## PROBLEM TO WORK ON
Within the entries that follow, show each line where the word "computer" occurs.

## INPUT MATERIAL
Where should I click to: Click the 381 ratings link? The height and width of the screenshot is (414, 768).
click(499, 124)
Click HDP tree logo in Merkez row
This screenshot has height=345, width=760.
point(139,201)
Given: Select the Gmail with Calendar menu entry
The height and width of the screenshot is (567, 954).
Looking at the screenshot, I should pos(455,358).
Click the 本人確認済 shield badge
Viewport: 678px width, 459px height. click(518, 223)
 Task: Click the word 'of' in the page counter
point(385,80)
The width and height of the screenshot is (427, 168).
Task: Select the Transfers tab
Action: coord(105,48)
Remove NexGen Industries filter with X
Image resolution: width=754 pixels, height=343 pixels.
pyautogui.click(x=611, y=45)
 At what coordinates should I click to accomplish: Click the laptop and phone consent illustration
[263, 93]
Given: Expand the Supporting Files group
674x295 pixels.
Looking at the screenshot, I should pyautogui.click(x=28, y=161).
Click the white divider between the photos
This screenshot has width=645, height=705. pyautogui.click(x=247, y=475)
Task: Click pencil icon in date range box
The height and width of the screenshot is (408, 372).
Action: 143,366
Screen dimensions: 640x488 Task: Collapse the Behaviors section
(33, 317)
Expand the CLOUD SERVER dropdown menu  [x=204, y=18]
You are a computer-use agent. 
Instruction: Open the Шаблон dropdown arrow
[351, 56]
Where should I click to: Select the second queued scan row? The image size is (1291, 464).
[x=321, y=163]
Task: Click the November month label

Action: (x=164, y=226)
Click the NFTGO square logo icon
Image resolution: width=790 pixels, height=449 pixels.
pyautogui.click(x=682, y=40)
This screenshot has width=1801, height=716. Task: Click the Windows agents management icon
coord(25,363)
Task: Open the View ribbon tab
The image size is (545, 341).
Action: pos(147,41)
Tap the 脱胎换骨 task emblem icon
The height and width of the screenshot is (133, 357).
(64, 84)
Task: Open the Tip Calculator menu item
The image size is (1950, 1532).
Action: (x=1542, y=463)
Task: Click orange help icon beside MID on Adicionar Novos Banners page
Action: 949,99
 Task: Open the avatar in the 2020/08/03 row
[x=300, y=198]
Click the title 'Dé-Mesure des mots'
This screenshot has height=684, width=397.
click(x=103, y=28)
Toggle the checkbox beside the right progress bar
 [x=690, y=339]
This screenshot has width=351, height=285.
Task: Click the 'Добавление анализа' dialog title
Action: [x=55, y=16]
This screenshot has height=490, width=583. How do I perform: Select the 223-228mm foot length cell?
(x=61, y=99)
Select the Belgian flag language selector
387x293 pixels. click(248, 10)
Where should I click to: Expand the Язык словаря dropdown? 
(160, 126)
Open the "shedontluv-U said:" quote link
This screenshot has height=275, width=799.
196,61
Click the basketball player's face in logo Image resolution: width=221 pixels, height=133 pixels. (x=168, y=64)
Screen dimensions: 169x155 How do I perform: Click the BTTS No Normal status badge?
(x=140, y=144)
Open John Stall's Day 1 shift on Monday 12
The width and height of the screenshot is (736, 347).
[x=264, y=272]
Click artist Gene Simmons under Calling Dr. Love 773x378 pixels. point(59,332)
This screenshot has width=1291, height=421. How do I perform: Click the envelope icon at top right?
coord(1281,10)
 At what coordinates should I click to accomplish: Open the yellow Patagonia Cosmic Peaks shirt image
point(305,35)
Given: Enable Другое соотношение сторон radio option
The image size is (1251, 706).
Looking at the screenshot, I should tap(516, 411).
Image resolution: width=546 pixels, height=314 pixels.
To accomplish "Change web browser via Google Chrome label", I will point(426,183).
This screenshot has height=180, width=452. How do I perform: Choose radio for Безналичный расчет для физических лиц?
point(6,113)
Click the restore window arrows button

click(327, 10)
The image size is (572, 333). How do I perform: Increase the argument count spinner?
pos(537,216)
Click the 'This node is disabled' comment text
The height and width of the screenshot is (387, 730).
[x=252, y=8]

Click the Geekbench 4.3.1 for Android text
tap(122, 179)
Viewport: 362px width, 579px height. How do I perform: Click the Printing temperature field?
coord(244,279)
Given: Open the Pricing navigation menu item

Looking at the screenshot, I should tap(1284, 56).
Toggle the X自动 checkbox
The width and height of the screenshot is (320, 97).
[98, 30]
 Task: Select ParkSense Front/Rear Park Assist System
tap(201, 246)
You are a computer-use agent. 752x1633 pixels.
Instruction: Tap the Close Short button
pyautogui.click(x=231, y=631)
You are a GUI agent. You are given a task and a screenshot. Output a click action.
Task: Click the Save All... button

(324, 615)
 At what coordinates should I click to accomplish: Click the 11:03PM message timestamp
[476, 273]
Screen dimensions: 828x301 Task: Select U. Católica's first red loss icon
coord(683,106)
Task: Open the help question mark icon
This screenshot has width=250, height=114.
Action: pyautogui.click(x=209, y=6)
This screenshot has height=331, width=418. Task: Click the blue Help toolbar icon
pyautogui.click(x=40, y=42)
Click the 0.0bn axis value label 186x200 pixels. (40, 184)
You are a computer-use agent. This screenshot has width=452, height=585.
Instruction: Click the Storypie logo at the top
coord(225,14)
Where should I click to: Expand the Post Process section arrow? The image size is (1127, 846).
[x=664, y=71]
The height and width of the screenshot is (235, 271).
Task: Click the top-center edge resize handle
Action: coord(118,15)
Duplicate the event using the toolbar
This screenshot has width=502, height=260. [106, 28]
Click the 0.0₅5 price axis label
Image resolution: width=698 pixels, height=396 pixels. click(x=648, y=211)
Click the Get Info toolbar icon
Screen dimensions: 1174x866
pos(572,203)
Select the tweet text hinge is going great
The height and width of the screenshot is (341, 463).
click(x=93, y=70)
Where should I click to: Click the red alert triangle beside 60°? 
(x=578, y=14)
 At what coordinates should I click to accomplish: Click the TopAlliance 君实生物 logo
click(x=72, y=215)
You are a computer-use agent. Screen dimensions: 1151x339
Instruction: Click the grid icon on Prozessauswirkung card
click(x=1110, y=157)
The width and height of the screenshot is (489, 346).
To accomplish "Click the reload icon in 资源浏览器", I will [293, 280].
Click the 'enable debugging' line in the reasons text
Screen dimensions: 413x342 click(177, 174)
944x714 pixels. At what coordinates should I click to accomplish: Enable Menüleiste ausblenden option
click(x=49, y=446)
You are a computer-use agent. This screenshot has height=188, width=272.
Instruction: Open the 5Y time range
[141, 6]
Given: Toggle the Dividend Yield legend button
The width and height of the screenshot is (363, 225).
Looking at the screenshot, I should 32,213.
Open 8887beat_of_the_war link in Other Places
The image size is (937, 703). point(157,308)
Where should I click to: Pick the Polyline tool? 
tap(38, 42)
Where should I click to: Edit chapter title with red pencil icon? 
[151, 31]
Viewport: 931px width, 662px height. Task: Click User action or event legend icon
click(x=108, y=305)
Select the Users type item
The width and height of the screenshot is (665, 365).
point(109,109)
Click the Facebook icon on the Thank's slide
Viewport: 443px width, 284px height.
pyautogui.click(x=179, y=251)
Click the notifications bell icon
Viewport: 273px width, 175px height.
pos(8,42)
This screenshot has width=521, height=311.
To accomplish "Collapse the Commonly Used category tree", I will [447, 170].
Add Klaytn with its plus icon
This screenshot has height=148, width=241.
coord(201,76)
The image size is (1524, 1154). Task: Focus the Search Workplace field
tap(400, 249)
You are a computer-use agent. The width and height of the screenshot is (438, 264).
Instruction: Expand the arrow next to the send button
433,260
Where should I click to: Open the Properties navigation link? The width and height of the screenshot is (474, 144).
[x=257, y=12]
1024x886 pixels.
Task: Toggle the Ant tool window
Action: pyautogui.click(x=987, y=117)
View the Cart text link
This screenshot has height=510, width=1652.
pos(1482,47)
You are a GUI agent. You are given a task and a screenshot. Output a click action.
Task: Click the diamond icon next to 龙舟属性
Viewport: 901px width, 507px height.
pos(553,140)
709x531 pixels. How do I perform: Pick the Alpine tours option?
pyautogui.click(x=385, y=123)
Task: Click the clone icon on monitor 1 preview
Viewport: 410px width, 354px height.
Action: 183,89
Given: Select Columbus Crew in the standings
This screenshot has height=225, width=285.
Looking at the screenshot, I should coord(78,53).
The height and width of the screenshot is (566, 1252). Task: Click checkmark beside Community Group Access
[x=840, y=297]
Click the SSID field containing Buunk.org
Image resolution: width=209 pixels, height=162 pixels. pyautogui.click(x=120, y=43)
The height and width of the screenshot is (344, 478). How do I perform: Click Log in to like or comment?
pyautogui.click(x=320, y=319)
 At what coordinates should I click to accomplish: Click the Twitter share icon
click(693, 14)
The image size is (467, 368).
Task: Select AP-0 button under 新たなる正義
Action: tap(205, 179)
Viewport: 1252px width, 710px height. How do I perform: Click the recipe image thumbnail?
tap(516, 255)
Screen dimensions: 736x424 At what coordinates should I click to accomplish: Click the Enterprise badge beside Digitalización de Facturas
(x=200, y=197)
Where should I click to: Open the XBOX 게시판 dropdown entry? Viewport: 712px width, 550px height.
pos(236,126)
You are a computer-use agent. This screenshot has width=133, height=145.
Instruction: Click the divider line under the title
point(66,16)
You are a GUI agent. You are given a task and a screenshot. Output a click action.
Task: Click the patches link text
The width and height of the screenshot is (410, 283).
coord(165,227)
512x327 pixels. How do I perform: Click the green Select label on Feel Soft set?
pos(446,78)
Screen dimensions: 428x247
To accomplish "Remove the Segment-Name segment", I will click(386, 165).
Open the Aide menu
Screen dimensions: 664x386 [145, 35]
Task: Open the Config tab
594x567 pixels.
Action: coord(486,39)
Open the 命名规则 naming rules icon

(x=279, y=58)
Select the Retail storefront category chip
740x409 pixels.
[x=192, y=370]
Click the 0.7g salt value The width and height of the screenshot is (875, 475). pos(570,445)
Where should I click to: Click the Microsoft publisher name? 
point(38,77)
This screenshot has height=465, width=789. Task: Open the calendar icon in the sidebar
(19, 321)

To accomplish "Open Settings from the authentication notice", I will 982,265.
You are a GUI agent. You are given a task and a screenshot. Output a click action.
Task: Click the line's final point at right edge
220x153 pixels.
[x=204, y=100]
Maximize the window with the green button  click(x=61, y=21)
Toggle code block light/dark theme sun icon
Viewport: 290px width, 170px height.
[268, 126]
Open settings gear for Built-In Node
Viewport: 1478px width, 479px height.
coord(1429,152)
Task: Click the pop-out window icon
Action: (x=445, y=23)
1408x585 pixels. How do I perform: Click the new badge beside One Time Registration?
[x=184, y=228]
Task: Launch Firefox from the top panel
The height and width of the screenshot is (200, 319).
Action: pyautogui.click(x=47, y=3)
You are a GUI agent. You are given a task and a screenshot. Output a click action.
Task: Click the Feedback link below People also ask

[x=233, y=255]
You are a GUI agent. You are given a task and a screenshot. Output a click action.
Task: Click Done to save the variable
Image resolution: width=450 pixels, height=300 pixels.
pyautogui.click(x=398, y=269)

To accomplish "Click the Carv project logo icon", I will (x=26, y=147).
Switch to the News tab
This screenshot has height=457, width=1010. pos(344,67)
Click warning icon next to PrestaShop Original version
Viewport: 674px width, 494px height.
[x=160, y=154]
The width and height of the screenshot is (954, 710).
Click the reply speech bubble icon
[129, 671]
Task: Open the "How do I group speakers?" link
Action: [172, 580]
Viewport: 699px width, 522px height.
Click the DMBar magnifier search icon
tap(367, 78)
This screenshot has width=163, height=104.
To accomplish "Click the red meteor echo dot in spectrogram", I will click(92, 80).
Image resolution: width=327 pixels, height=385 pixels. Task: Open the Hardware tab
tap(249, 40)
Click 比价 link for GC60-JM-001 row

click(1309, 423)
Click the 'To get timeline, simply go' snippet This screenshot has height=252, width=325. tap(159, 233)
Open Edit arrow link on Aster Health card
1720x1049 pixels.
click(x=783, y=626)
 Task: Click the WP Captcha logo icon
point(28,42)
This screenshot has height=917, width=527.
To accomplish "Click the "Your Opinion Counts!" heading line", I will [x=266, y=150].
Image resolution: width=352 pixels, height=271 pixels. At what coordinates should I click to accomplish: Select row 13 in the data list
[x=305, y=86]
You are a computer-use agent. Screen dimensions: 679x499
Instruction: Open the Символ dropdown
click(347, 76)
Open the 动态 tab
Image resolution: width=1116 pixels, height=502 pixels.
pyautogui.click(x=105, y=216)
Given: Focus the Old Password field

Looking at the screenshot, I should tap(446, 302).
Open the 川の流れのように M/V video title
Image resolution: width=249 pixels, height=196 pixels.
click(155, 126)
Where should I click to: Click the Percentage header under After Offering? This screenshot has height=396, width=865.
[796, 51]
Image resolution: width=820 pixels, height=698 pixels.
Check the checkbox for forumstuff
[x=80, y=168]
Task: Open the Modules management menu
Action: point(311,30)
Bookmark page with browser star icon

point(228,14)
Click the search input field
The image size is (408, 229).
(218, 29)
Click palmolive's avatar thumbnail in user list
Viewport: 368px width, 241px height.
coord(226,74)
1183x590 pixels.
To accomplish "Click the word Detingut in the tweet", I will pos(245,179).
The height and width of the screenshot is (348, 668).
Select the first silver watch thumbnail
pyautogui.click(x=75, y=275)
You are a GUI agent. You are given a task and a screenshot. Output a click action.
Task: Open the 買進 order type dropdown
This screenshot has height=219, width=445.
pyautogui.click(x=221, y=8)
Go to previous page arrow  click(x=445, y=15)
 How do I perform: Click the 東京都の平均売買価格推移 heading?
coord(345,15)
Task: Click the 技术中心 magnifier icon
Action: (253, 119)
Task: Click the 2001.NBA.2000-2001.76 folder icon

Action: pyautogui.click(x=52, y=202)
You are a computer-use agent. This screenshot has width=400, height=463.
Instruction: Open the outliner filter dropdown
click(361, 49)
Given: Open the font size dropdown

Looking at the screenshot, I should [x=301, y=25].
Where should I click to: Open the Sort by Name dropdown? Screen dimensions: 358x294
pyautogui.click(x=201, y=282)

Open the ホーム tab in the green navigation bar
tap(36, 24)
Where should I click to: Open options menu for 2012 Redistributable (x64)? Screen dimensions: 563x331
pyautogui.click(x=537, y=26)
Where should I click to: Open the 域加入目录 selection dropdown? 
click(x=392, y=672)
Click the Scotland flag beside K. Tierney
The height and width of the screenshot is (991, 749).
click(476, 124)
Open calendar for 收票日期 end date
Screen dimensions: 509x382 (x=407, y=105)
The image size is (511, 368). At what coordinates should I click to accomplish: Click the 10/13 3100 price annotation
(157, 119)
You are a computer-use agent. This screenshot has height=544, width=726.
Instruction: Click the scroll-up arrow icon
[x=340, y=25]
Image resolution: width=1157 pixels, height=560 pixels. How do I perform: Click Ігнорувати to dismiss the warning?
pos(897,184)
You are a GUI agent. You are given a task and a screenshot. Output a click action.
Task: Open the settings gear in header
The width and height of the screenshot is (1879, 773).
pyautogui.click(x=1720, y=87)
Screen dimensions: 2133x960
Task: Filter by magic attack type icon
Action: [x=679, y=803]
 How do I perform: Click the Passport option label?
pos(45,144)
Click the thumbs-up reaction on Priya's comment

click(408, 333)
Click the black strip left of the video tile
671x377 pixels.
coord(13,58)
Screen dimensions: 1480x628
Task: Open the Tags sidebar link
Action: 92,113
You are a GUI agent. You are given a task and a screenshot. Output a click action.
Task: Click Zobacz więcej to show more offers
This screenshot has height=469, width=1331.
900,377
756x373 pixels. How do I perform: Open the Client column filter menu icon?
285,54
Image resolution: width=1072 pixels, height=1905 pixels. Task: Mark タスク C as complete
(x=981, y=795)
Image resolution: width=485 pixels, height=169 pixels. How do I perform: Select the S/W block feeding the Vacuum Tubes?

## TASK RESULT
You are a computer-use agent. 
You are a computer-use agent. 752x1633 pixels.
You are a computer-use agent. This screenshot has width=452, height=585.
You are a computer-use agent. Screen dimensions: 1151x339
You are a computer-use agent. This screenshot has height=188, width=272.
You are a computer-use agent. The width and height of the screenshot is (438, 264).
You are a computer-use agent. This screenshot has width=133, height=145.
You are a computer-use agent. Screen dimensions: 679x499
You are a computer-use agent. This screenshot has width=400, height=463.
You are a computer-use agent. This screenshot has height=544, width=726.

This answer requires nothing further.